* **Your objective**
Reproduce, word for word, every line starting at the line that contains "Open the font color picker" and ending with the final line of the entries.

● ● ● ● ●

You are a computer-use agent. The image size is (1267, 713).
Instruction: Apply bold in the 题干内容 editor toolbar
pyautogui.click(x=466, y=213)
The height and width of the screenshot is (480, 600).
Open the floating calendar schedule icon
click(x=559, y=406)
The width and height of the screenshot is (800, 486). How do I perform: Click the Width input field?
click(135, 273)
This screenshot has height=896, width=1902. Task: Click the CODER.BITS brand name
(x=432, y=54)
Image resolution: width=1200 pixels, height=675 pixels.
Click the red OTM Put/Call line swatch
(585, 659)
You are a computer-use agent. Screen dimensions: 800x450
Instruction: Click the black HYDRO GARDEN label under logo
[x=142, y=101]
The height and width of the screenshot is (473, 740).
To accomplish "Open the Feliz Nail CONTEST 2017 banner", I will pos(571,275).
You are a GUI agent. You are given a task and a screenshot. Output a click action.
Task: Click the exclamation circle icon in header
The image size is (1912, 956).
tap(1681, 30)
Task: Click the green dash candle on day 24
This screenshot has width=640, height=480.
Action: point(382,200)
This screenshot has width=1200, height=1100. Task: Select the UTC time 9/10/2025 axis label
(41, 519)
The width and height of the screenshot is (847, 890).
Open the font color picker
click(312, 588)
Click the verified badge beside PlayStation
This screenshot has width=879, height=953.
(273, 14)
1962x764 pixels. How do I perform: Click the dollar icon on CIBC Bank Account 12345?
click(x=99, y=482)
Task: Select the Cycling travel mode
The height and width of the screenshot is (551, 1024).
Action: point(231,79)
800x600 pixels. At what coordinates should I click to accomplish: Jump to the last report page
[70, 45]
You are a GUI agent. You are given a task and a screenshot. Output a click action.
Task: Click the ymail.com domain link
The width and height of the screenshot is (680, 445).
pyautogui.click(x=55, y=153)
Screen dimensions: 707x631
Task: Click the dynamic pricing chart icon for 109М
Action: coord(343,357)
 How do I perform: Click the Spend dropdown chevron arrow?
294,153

● ● ● ● ●

* **Answer to this exercise**
Open the font color picker
click(312, 588)
Click the verified badge beside PlayStation
This screenshot has width=879, height=953.
(273, 14)
1962x764 pixels. How do I perform: Click the dollar icon on CIBC Bank Account 12345?
click(x=99, y=482)
Task: Select the Cycling travel mode
The height and width of the screenshot is (551, 1024).
Action: point(231,79)
800x600 pixels. At what coordinates should I click to accomplish: Jump to the last report page
[70, 45]
You are a GUI agent. You are given a task and a screenshot. Output a click action.
Task: Click the ymail.com domain link
The width and height of the screenshot is (680, 445).
pyautogui.click(x=55, y=153)
Screen dimensions: 707x631
Task: Click the dynamic pricing chart icon for 109М
Action: coord(343,357)
 How do I perform: Click the Spend dropdown chevron arrow?
294,153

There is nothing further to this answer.